Witherspoon shook his head. “I’m not saying it wouldn’t work. It simply isn’t right. If Nosgrove were to do it on a larger scale, it would be… well, we shouldn’t be contemplating such a thing in America.”
“So you don’t approve of Elmer’s ideas?”
“I don’t approve,” said Witherspoon, “of using Americans as test subjects.”
“Felons. Prisoners. Drifters.”
“They’re still human beings. And who knows what effect this experiment will have on their brains? We don’t know what this will do to them in the long run. Candlestick should have
served as a warning. When you mess around with mind-control, you never know what might happen. Novus is a terrible mistake. It should be shut down. And when you see Mr. Nosgrove, you can go right ahead and tell him I said that.”
“I have never seen Mr. Nosgrove,” said the man with the glasses. “Have you?”
Witherspoon faltered. “No. He relays all his orders through others.”
“So you have no idea who he really is. For all you know, I could be Elmer Nosgrove. And you just told me quite openly that you oppose his methods. If I were you, I would be a little more careful.
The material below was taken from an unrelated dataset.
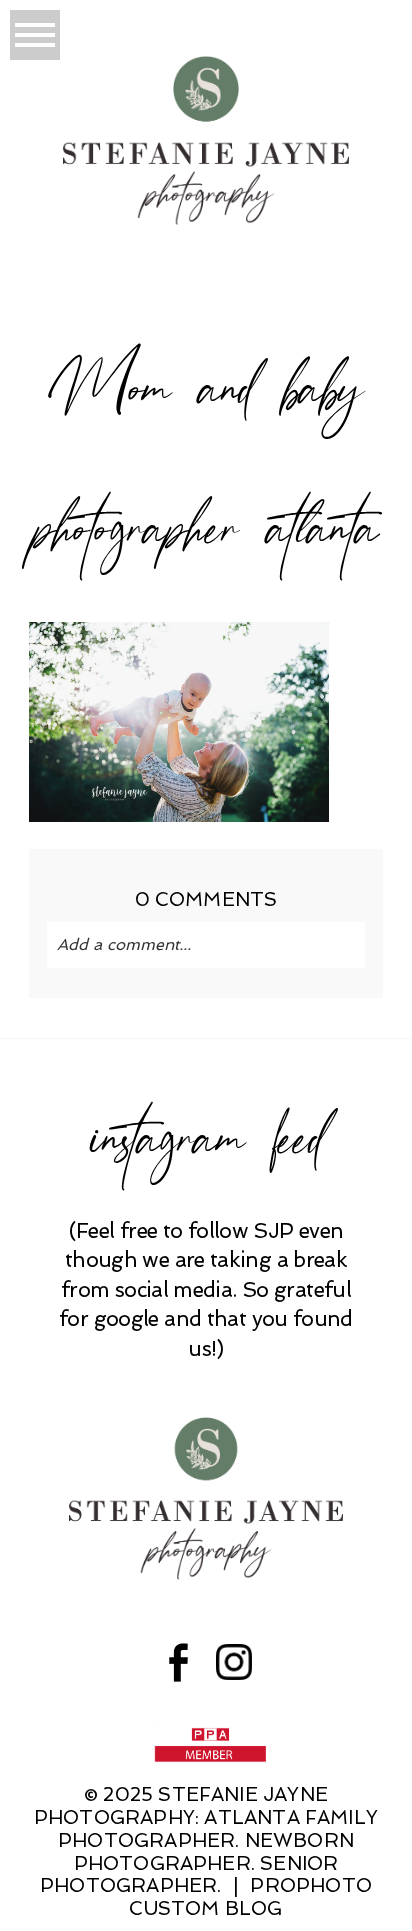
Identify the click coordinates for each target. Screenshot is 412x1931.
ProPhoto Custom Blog (250, 1897)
Or you may end up like Albert Wensel.”
A sharp pop rang out somewhere behind them, then another. Gunshots. The man in the horn-rimmed glasses appeared unconcerned, but Witherspoon spun around in alarm. “What’s this? You promised me you wouldn’t do this!” He lurched into something resembling a run, although his aging legs would only carry him so fast.
Witherspoon came to a gravel parking lot, empty except for a single brown sedan. Next to it lay Albert Wensel, a deep red stain spreading on his chest. He was staring at the sky with empty eyes as Witherspoon hurried over to kneel at his side.
* * *
The memory ended and Ed found himself back in the dying forest. There were other saplings nearby, containing memories that had to be quite recent. He touched another one and let the image fill his mind.